Counterion-Induced Tailoring of Energy Transfer in Hydrothermally Grown Nanostructured ZnO for Photocatalysis

Abstract

Morphological tailoring of zinc oxide (ZnO) nanostructures, viz., nanogranules, hexagonal pillars, and nanorods, has been demonstrated using the hydrothermal method by varying the precursor salts of zinc. Counterions of precursor salts, such as zinc chloride, zinc acetate, and zinc nitrate, are found to influence nucleation and growth of the nanostructures. Determination of crystalline and morphological properties of different nanostructures has been carried out by using X-ray diffraction and field emission scanning electron microscopy.
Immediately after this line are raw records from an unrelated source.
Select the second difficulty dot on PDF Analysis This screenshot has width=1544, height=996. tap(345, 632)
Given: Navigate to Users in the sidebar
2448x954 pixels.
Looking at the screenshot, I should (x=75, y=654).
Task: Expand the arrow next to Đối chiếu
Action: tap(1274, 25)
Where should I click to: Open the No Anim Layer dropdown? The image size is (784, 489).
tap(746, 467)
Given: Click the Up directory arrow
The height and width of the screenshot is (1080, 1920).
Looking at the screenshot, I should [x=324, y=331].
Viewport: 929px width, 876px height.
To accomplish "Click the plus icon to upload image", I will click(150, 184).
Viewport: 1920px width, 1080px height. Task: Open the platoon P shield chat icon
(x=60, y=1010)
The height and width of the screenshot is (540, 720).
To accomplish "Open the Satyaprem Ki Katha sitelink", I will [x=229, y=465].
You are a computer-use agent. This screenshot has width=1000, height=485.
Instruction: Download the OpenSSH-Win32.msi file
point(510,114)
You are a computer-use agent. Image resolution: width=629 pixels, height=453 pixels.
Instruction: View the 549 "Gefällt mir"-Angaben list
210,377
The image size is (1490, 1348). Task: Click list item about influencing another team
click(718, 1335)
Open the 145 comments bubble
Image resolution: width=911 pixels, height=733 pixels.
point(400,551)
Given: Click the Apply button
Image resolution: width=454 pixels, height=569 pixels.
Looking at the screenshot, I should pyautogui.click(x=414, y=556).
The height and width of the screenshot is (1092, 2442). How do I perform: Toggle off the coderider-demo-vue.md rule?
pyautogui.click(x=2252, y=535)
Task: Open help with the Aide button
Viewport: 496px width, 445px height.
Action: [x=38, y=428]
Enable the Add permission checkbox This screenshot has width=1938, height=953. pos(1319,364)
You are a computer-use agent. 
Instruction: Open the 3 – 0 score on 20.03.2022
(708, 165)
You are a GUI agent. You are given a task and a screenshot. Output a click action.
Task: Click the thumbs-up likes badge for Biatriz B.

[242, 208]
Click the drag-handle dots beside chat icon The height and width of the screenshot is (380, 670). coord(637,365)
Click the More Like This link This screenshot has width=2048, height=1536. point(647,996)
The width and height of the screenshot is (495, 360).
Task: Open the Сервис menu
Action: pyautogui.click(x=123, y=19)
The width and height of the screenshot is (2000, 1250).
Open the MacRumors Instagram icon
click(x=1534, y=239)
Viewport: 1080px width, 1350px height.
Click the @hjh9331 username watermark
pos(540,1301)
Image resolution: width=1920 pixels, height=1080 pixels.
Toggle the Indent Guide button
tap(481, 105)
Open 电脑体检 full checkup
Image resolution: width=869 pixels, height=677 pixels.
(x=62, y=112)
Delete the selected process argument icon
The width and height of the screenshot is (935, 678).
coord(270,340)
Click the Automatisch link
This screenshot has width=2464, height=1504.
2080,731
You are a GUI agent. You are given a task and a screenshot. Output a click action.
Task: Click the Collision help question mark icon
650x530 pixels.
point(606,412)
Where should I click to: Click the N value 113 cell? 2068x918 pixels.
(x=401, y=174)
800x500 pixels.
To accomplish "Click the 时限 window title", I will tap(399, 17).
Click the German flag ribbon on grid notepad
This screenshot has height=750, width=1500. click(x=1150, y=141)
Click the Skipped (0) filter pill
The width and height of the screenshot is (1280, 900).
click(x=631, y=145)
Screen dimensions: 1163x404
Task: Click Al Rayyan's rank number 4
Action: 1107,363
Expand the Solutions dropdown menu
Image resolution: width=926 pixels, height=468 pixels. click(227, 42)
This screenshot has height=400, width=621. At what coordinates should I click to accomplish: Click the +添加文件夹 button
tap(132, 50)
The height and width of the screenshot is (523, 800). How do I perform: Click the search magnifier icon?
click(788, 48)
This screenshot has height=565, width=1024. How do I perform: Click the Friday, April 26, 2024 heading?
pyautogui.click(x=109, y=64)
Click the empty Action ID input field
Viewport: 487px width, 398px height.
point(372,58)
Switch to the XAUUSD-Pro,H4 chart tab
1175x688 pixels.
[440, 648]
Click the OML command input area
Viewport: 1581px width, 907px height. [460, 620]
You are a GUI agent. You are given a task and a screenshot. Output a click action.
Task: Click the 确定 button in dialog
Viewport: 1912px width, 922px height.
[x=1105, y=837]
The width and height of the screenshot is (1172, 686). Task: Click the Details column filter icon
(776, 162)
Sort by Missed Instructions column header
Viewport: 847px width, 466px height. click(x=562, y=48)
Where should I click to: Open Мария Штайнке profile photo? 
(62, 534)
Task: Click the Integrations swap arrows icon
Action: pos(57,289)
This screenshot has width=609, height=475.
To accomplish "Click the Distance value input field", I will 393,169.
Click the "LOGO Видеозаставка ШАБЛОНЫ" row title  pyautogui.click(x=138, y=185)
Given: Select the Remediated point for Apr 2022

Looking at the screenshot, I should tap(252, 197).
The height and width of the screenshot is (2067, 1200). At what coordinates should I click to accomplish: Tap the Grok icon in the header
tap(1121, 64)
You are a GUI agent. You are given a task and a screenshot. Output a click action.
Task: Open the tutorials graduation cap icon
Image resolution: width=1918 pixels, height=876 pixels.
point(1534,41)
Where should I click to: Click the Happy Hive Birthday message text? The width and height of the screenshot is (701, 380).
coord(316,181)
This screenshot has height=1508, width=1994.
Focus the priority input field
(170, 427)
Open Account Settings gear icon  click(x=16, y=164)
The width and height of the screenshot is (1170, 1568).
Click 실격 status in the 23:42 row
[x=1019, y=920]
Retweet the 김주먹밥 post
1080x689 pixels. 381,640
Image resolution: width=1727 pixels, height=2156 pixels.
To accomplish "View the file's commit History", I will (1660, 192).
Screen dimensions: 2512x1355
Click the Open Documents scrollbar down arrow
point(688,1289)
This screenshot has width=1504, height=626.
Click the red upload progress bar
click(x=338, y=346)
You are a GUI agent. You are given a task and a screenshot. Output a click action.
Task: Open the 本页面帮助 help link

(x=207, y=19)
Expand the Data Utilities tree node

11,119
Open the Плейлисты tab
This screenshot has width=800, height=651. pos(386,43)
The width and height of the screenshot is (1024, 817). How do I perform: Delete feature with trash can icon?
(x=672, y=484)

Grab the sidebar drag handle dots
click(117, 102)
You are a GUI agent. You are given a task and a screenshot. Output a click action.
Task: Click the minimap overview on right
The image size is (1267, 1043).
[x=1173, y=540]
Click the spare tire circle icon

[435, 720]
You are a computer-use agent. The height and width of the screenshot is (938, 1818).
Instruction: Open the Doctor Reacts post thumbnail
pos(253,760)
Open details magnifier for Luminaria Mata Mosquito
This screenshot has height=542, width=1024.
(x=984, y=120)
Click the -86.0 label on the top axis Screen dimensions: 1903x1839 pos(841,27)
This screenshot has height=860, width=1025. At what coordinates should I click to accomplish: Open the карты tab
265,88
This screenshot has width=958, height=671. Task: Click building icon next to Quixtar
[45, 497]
The X-ray photoelectron spectroscopy technique is used for the investigation in a comparative surface study of ZnO nanostructures, and possible growth mechanisms of different nanostructures have been described. Bandgap and Urbach energies of the materials are also affected by the counterions of the precursor salts. Fourier transform infrared spectra of ZnO nanostructures show shifting of band positions of the functional group caused by variation of the precursor salt. Features of photoluminescence emission spectra of the ZnO nanostructures are ascribed to the association of different defect states due to the change of counterions. Moreover, the variation of precursor salts also influences the efficiency of Förster resonance energy transfer between the donor (ZnO) and acceptor (MB dye). ZnO with different nanostructures exhibits commendable photocatalysis degradation efficiency toward methylene blue dye (MB dye). Thus, the emission property and photocatalytic property of the ZnO nanostructures can be tuned by the variation of precursor salts. In this work, the role of counterions is established as a tool to control the ZnO nanostructures along with achieving control over the defect state emissions. This work not only establishes a relation between defects and photocatalysis, but also it deals with the variation of oxygen defects induced by the counterions of the zinc precursor salts.